Session 2: Algorithms and the Future of Visual Arts

Extended Imagination: AI and Collaborative Aesthetics

Finn, Ed (Arizona State University, US)


Abstract

What does it mean to automate the artistic process, or to share our imagination with machine intelligence? This talk explores the consequences of creative collaboration between humans and computational systems by pursuing two features of artistic production.

The first is the central creative act of novelty or surprise, supported by chance operations, recombination, and intuition. Artists and writers have long relied on various methods to introduce randomness and unexpected juxtapositions into their work, from DaDa and Oulipo to John Cage’s chance operations. Algorithms and computational mediation produce their own forms of chance operations, such as random number generators and glitch aesthetics. But as we increasingly rely on data-driven computational models and algorithms, we confront the hard limits of potential novelty from systems that can only project into the future based on limited datasets about the past and the premise of effective computability, which embeds a form of determinism for computational systems.

The second is the fundamental cognitive faculty of imagination, which serves as the ignition system for creative work as well as anticipation, empathy, and resilience. As individuals, we expend tremendous energy imagining the world into being and reinscribing our own position in that world. But imagination only has an impact when it becomes a shared, social activity.
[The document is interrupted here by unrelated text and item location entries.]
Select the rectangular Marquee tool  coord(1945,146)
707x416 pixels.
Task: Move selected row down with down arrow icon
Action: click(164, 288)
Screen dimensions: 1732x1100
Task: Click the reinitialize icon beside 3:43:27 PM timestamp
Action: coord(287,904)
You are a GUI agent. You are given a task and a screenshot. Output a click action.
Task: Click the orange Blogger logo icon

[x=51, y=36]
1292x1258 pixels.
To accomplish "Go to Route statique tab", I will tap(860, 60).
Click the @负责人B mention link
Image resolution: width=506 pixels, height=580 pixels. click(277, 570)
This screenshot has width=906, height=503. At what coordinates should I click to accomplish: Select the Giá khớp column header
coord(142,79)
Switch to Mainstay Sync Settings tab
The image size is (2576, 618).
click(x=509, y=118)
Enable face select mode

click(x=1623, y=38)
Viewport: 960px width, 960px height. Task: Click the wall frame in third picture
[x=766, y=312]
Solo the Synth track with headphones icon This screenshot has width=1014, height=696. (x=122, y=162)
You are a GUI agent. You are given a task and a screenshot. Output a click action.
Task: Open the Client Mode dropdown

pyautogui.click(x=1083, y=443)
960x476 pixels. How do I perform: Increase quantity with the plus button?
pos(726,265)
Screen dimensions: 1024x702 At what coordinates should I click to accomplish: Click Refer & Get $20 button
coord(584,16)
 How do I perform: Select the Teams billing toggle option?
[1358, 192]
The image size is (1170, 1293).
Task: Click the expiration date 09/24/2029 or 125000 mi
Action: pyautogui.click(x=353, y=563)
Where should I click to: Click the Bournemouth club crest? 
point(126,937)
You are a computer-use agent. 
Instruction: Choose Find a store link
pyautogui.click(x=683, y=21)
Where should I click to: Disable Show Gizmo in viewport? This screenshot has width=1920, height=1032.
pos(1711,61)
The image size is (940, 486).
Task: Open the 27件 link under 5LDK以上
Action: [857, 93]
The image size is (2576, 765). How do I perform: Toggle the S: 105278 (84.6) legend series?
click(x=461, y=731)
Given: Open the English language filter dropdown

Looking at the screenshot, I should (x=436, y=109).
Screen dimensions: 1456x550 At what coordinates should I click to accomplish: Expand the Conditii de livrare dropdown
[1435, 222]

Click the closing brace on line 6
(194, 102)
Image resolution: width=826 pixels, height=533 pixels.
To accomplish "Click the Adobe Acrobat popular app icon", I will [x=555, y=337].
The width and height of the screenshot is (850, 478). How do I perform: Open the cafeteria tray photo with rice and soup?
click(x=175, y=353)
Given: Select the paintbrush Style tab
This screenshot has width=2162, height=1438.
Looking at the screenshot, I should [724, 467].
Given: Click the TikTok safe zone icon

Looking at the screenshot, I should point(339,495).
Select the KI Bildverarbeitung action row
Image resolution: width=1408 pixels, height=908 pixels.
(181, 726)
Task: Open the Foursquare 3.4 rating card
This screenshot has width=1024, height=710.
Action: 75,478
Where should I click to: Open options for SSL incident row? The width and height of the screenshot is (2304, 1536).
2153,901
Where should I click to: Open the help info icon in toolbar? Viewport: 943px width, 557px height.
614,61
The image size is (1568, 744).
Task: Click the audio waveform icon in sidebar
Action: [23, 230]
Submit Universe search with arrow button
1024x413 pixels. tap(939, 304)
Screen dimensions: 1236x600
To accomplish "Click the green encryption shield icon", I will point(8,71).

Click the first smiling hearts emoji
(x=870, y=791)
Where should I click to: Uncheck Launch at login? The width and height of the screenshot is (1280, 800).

We work together to imagine the meaning of art, and give power to abstract constructs like universities, governments, and social contracts. In the era of computation, our networks of imagination also include intelligent machines and complex algorithms. From basic scientific research to auto-complete text, we rely on computation to shape and prioritize the possibility space for human imagination.

The future of human activity will always include computation, and the great question before us is to define and improve practices of extended imagination that will allow us to collaborate and create with our machines.


Bio

Director, Center for Science and the Imagination, Arizona State University

Associate Professor, School of Arts, Media + Engineering

Associate Professor, Department of English

Affiliate Faculty: School for the Future of Innovation in Society; Consortium for Science, Policy & Outcomes; Virginia G. Piper Center for Creative Writing; Human & Social Dimensions of Science & Technology; Honors College; Senior Sustainability Scholar, Julie Ann Wrigley Global Institute of Sustainability; Center on the Future of War; Center for Nanotechnology and Society; Biosocial Complexity Initiative.